In some examples, some or all of the blocks 202, 204, 206, 208 may
be implemented remotely to a location of a print apparatus at which
the array of vacuum holes will be utilised. In other examples, some
or all of blocks 202, 204, 206, 208 may be implemented at a print
apparatus at which the array will be utilised.
FIG. 3 shows an example of a vacuum platen 300. The vacuum platen
300 comprises a plurality of operative suction holes 302. The
operative suction holes 302 are distributed over an area 304 of the
vacuum platen to be covered by a pre-fabricated blank. All of the
operative suction holes 302 are disposed within the area 304.
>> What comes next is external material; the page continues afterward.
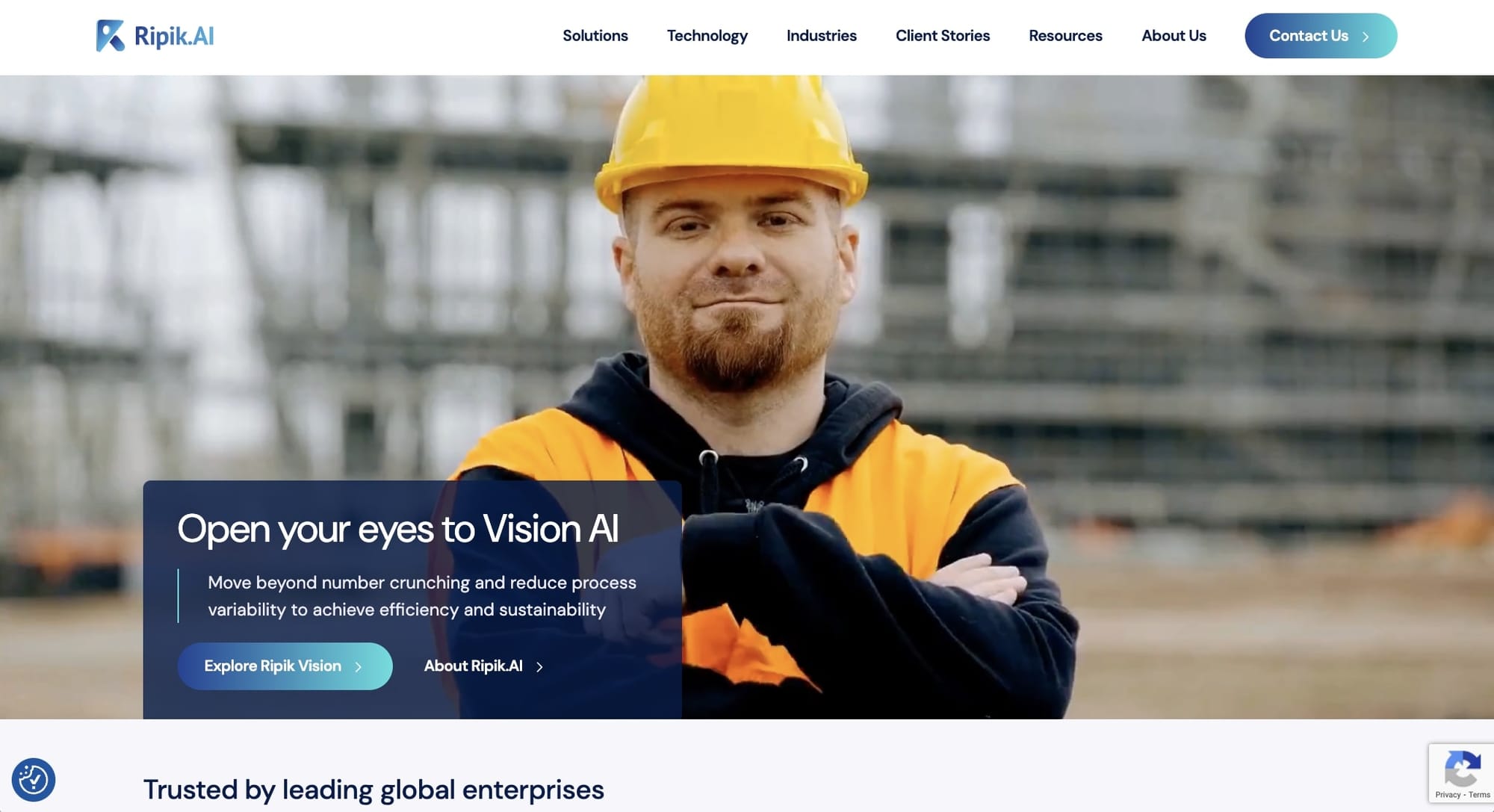Image resolution: width=1494 pixels, height=812 pixels.
Task: Click the reCAPTCHA badge logo
Action: pyautogui.click(x=1463, y=769)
When compared with other arrangements of vacuum platens, the vacuum
platen 300 may provide a plurality of operative suction holes 302
which are arranged in a pattern which is tailored to the particular
shape of a pre-fabricated blank. As the operative suction holes
conform to the shape of the blank, the bank may be held down across
its entire surface, particularly at its edges where cardboard
blanks may be predisposed to lift up during printing, which may
interfere with the printer heads. In addition, as operative suction
holes may be provided exclusively in locations of the platen 300
which will be covered by a blank in use, a reduced amount of
suction power may be lost or wasted through uncovered suction
holes, which may improve the holding force applied to the blank by
the operative suction holes and improve the efficiency of the
platen.
FIG. 4 shows a further example of a vacuum platen 400. The vacuum
platen 400 comprises a plurality of operative suction holes 402.
The operative suction holes 402 are distributed over an area 404 of
the vacuum platen to be covered by a pre-fabricated blank 406. All
of the operative suction holes 402 may be disposed within the area
404.
In this example, the operative suction holes 402 are suction holes
to which a vacuum source can be applied to thereby draw air through
the suction hole to apply a holding force to a pre-fabricated
blank. All of the operative suction holes 402 may be in
communication with a single vacuum source, such as a vacuum chamber
which extends beneath a surface area of the vacuum platen 400,
which may be the area 404, or may be substantially the entire area
of the vacuum platen 400. The area 404 may correspond to an
operative area of the vacuum platen.
In this example, the vacuum platen 400 comprises a plurality of
non-operative suction holes 408. The non-operative suction holes
408 are disposed outside the area 404. The area of the platen 400
outside the area 404 may be a non-operative area. In some other
examples, no non-operative suction holes may be provided and all
suction holes on the vacuum platen may be operative suction holes
402 within the area 404. In some examples, non-operative suction
holes 408 may also be provided within the area 404. The
non-operative suction holes 408 may be in communication with a
vacuum source, but in this case they may be sealed to prevent air
being drawn through the non-operative suction holes 408.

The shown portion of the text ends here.